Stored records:
----------
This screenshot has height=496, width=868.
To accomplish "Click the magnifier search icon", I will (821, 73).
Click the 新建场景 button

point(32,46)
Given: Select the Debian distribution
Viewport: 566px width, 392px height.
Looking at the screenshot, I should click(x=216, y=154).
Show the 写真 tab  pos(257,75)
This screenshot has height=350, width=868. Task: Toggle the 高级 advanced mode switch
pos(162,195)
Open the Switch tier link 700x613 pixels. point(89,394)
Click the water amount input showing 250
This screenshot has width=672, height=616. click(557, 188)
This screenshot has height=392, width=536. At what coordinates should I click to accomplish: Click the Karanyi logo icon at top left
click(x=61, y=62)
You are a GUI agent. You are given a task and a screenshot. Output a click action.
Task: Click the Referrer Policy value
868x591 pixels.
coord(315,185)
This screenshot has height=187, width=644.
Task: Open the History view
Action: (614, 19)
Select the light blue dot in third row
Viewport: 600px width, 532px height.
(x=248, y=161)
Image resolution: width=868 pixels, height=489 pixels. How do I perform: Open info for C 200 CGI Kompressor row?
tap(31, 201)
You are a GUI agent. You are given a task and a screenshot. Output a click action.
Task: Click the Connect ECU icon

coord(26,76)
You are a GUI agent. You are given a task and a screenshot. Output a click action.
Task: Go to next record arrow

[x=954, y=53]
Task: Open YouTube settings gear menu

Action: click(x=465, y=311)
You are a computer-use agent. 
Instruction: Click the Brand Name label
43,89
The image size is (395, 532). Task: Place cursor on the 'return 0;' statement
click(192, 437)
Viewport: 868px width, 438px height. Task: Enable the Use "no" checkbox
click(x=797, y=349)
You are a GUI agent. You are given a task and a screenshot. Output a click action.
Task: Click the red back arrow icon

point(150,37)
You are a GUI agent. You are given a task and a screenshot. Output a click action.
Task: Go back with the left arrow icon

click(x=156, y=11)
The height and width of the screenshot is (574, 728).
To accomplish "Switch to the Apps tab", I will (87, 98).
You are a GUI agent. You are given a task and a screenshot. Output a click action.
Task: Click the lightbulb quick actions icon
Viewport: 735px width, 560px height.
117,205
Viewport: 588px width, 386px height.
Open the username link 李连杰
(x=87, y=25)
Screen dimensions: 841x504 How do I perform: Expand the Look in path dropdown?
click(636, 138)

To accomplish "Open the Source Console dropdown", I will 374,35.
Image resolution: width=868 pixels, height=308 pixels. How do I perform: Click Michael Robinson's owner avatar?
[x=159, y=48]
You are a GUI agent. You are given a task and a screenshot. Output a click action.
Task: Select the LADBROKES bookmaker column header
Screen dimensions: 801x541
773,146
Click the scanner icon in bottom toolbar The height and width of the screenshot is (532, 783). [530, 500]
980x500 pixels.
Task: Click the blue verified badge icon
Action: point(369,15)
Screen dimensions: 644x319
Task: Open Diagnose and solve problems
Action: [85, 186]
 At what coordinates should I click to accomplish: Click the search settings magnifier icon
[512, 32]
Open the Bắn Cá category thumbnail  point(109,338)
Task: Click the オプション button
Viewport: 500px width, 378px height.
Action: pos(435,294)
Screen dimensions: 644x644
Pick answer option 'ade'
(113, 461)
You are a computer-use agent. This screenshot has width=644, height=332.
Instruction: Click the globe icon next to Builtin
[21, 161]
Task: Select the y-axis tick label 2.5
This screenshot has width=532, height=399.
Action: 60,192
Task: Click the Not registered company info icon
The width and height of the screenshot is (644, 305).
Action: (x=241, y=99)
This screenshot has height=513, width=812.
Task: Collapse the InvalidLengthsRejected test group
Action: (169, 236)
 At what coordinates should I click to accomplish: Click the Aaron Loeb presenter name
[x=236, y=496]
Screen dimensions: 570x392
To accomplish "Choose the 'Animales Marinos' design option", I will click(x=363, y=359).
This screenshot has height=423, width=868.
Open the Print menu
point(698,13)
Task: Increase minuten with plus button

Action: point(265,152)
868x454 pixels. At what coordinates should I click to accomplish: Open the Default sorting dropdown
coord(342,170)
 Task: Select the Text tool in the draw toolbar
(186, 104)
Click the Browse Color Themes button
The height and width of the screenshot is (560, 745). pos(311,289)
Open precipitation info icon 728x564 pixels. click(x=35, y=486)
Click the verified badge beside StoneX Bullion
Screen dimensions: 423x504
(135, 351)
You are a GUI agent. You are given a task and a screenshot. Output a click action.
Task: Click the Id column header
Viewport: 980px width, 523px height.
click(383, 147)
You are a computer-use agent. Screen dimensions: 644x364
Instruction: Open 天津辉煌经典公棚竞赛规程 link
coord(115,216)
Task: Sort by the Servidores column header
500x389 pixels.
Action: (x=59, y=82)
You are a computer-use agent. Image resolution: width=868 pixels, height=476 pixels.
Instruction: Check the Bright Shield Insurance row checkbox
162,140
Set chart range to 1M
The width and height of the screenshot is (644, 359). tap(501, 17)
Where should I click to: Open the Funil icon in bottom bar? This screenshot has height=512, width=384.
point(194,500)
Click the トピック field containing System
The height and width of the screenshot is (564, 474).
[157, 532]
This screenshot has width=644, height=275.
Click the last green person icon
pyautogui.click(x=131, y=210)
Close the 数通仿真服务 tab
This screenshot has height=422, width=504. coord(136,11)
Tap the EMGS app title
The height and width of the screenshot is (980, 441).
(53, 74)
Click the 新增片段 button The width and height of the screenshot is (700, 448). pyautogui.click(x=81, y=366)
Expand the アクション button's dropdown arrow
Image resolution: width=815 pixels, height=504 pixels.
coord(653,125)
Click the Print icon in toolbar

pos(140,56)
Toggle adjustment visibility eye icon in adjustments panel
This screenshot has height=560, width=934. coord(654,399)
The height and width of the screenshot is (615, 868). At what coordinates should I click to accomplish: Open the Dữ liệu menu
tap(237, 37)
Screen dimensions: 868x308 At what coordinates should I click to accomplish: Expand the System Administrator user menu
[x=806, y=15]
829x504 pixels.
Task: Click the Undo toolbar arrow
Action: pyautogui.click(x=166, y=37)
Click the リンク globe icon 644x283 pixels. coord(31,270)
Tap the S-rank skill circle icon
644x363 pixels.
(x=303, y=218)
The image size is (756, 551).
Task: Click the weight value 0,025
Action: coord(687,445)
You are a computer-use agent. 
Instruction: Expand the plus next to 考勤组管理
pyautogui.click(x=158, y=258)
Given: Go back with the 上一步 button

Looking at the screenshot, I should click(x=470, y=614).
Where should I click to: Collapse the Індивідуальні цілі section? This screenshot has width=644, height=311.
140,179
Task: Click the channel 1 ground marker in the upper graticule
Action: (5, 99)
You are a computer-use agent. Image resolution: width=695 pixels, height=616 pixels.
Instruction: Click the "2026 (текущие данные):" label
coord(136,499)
----------
Problem requirements.
Every entry is to be restated word for word, with nothing dropped.

Task output.
This screenshot has height=496, width=868.
To accomplish "Click the magnifier search icon", I will (821, 73).
Click the 新建场景 button

point(32,46)
Given: Select the Debian distribution
Viewport: 566px width, 392px height.
Looking at the screenshot, I should click(x=216, y=154).
Show the 写真 tab  pos(257,75)
This screenshot has height=350, width=868. Task: Toggle the 高级 advanced mode switch
pos(162,195)
Open the Switch tier link 700x613 pixels. point(89,394)
Click the water amount input showing 250
This screenshot has width=672, height=616. click(557, 188)
This screenshot has height=392, width=536. At what coordinates should I click to accomplish: Click the Karanyi logo icon at top left
click(x=61, y=62)
You are a GUI agent. You are given a task and a screenshot. Output a click action.
Task: Click the Referrer Policy value
868x591 pixels.
coord(315,185)
This screenshot has height=187, width=644.
Task: Open the History view
Action: (614, 19)
Select the light blue dot in third row
Viewport: 600px width, 532px height.
(x=248, y=161)
Image resolution: width=868 pixels, height=489 pixels. How do I perform: Open info for C 200 CGI Kompressor row?
tap(31, 201)
You are a GUI agent. You are given a task and a screenshot. Output a click action.
Task: Click the Connect ECU icon

coord(26,76)
You are a GUI agent. You are given a task and a screenshot. Output a click action.
Task: Go to next record arrow

[x=954, y=53]
Task: Open YouTube settings gear menu

Action: click(x=465, y=311)
You are a computer-use agent. 
Instruction: Click the Brand Name label
43,89
The image size is (395, 532). Task: Place cursor on the 'return 0;' statement
click(192, 437)
Viewport: 868px width, 438px height. Task: Enable the Use "no" checkbox
click(x=797, y=349)
You are a GUI agent. You are given a task and a screenshot. Output a click action.
Task: Click the red back arrow icon

point(150,37)
You are a GUI agent. You are given a task and a screenshot. Output a click action.
Task: Go back with the left arrow icon

click(x=156, y=11)
The height and width of the screenshot is (574, 728).
To accomplish "Switch to the Apps tab", I will (87, 98).
You are a GUI agent. You are given a task and a screenshot. Output a click action.
Task: Click the lightbulb quick actions icon
Viewport: 735px width, 560px height.
117,205
Viewport: 588px width, 386px height.
Open the username link 李连杰
(x=87, y=25)
Screen dimensions: 841x504 How do I perform: Expand the Look in path dropdown?
click(636, 138)

To accomplish "Open the Source Console dropdown", I will 374,35.
Image resolution: width=868 pixels, height=308 pixels. How do I perform: Click Michael Robinson's owner avatar?
[x=159, y=48]
You are a GUI agent. You are given a task and a screenshot. Output a click action.
Task: Select the LADBROKES bookmaker column header
Screen dimensions: 801x541
773,146
Click the scanner icon in bottom toolbar The height and width of the screenshot is (532, 783). [530, 500]
980x500 pixels.
Task: Click the blue verified badge icon
Action: point(369,15)
Screen dimensions: 644x319
Task: Open Diagnose and solve problems
Action: [85, 186]
 At what coordinates should I click to accomplish: Click the search settings magnifier icon
[512, 32]
Open the Bắn Cá category thumbnail  point(109,338)
Task: Click the オプション button
Viewport: 500px width, 378px height.
Action: pos(435,294)
Screen dimensions: 644x644
Pick answer option 'ade'
(113, 461)
You are a computer-use agent. This screenshot has width=644, height=332.
Instruction: Click the globe icon next to Builtin
[21, 161]
Task: Select the y-axis tick label 2.5
This screenshot has width=532, height=399.
Action: 60,192
Task: Click the Not registered company info icon
The width and height of the screenshot is (644, 305).
Action: (x=241, y=99)
This screenshot has height=513, width=812.
Task: Collapse the InvalidLengthsRejected test group
Action: (169, 236)
 At what coordinates should I click to accomplish: Click the Aaron Loeb presenter name
[x=236, y=496]
Screen dimensions: 570x392
To accomplish "Choose the 'Animales Marinos' design option", I will click(x=363, y=359).
This screenshot has height=423, width=868.
Open the Print menu
point(698,13)
Task: Increase minuten with plus button

Action: point(265,152)
868x454 pixels. At what coordinates should I click to accomplish: Open the Default sorting dropdown
coord(342,170)
 Task: Select the Text tool in the draw toolbar
(186, 104)
Click the Browse Color Themes button
The height and width of the screenshot is (560, 745). pos(311,289)
Open precipitation info icon 728x564 pixels. click(x=35, y=486)
Click the verified badge beside StoneX Bullion
Screen dimensions: 423x504
(135, 351)
You are a GUI agent. You are given a task and a screenshot. Output a click action.
Task: Click the Id column header
Viewport: 980px width, 523px height.
click(383, 147)
You are a computer-use agent. Screen dimensions: 644x364
Instruction: Open 天津辉煌经典公棚竞赛规程 link
coord(115,216)
Task: Sort by the Servidores column header
500x389 pixels.
Action: (x=59, y=82)
You are a computer-use agent. Image resolution: width=868 pixels, height=476 pixels.
Instruction: Check the Bright Shield Insurance row checkbox
162,140
Set chart range to 1M
The width and height of the screenshot is (644, 359). tap(501, 17)
Where should I click to: Open the Funil icon in bottom bar? This screenshot has height=512, width=384.
point(194,500)
Click the トピック field containing System
The height and width of the screenshot is (564, 474).
[157, 532]
This screenshot has width=644, height=275.
Click the last green person icon
pyautogui.click(x=131, y=210)
Close the 数通仿真服务 tab
This screenshot has height=422, width=504. coord(136,11)
Tap the EMGS app title
The height and width of the screenshot is (980, 441).
(53, 74)
Click the 新增片段 button The width and height of the screenshot is (700, 448). pyautogui.click(x=81, y=366)
Expand the アクション button's dropdown arrow
Image resolution: width=815 pixels, height=504 pixels.
coord(653,125)
Click the Print icon in toolbar

pos(140,56)
Toggle adjustment visibility eye icon in adjustments panel
This screenshot has height=560, width=934. coord(654,399)
The height and width of the screenshot is (615, 868). At what coordinates should I click to accomplish: Open the Dữ liệu menu
tap(237, 37)
Screen dimensions: 868x308 At what coordinates should I click to accomplish: Expand the System Administrator user menu
[x=806, y=15]
829x504 pixels.
Task: Click the Undo toolbar arrow
Action: pyautogui.click(x=166, y=37)
Click the リンク globe icon 644x283 pixels. coord(31,270)
Tap the S-rank skill circle icon
644x363 pixels.
(x=303, y=218)
The image size is (756, 551).
Task: Click the weight value 0,025
Action: coord(687,445)
You are a computer-use agent. 
Instruction: Expand the plus next to 考勤组管理
pyautogui.click(x=158, y=258)
Given: Go back with the 上一步 button

Looking at the screenshot, I should click(x=470, y=614).
Where should I click to: Collapse the Індивідуальні цілі section? This screenshot has width=644, height=311.
140,179
Task: Click the channel 1 ground marker in the upper graticule
Action: (5, 99)
You are a computer-use agent. Image resolution: width=695 pixels, height=616 pixels.
Instruction: Click the "2026 (текущие данные):" label
coord(136,499)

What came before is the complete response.